The accompanying note is an integral part
of these financial statements




5

CREATIVE BEAUTY SUPPLY, INC
NOTES TO FINANCIAL STATEMENTS
JUNE 30,2001

NOTE 1  BASIS OF PRESENTATION

The accompanying unaudited financial statements
have been prepared in accordance with generally
accepted accounting principles for interim
financial information and with the instructions to
Form 10QSB and Article 10 of Regulation S-X.
Accordingly, they do not include all of the
information and footnotes required by generally
accepted accounting principles for complete
financial statements.  In the opinion of
management, all adjustments (consisting of normal
recurring accruals) considered necessary for a
fair presentation have been included.  Operating
results for the three months ending June 30,2001
are not necessarily indicative of the results that
may be expected for the year ended March 31, 2002.
The unaudited financial statements should be read
in conjunction with the financial statements and
footnotes thereto included in the Company's Form
10KSB for the year ended March 31, 2001





6

ITEM 2.  MANAGEMENT'S DISCUSSION AND ANALYSIS OF
FINANCIAL CONDITION AND RESULTS OF OPERATIONS

Trends and Uncertainties.  Demand for the
Company's products will be dependent on, among
other things, market acceptance of the Company's
concept and general economic conditions, which are
cyclical in nature.  Inasmuch as a major portion
of the Company's activities is the receipt of
revenues from the sales of its products, the
Company's business operations may be adversely
affected by the Company's competitors and
prolonged recessionary periods.

Hair styles in the industry change drastically
from season to season.   The recent trend away
from straight hair will have a favorable impact on
the sales of the Company's hair products such as
perms, etc. although the extent of this impact is
indeterminable.

Capital and Source of Liquidity.   In April 1999,
the Company renewed its lease for a term of three
(3) years commencing May 1, 1999 at a monthly
rental of $1,200 per month for the first twelve
(12) months and $1,300 a month for each of the
remaining twenty four (24) months.

For the three months ended June 30, 2001 and 2000,
the Company pursued no financing activities.
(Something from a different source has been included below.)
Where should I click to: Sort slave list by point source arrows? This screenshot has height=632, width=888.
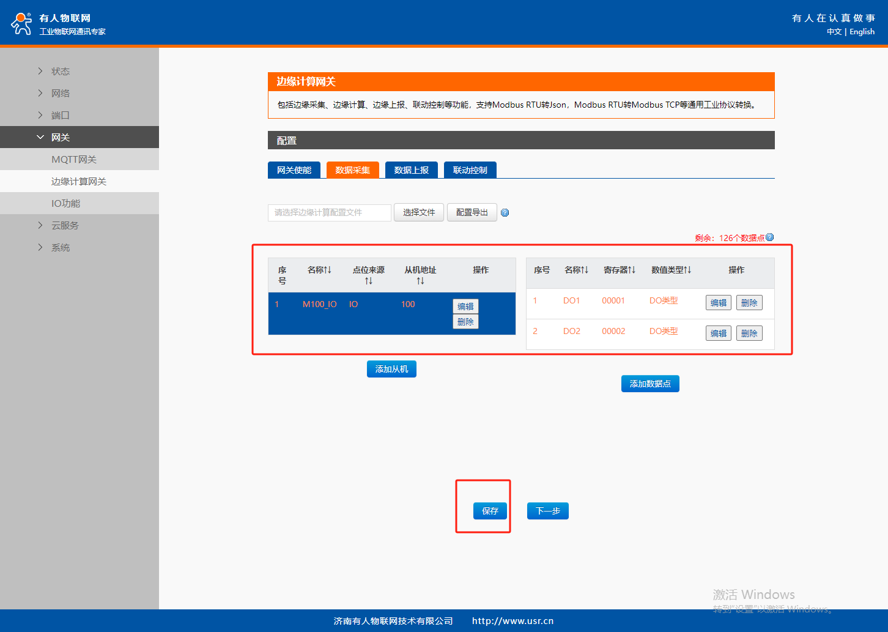pos(368,281)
For the three months ended June 30, 2001 and 2000,
the Company pursued no investing activities.

Results of Operations.

The Company sells approximately 1,000 different
products at varying mark ups ranging from 15 to 35
percent.   The Company has two types of customers,
beauty salons and the general public.   The gross
profit margin on sales of merchandises to the
general public ranges from 20 to 35 percent
depending on the product sold.   The gross margin
on sales of merchandise to beauty salons is
somewhat less ranging from 15 to 25 percent
depending on the product sold and the discount
given.   The Company's product margins are
decreasing due to stiffer competition and a sales
mix shift from retail to wholesale sales (retail
sales decreasing, wholesale sales increasing).



7

June 30, 2001 compared to June 30, 2000

For the three months ended June 30, 2001, the
Company had a net loss of $(19,109).  The Company
had net sales of $60,406 with a cost of goods sold
of $47,420 resulting in gross profit of $12,986
for the three months ended June 30, 2001.
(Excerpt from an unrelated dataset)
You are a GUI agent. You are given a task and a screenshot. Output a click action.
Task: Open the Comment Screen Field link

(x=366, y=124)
The Company had operating expenses of $35,223 for
the three months ended June 30, 2001.   These
expenses primarily consisted of officer's salaries
of $8,505, auto and delivery of $2,176,
professional fees of $15,295, rent of $3,801,
telephone of $482, utilities of $444, store
supplies of $155, insurance of $766, office
expenses of $765, payroll and other taxes of $986
and other miscellaneous expenses of $1,848.

For the three months ended June 30, 2000, the
Company had a net loss of $(13,524).  The Company
had net sales of $65,165 with a cost of goods sold
of $46,397 resulting in gross profit of $18,768
for the three months ended June 30, 2000.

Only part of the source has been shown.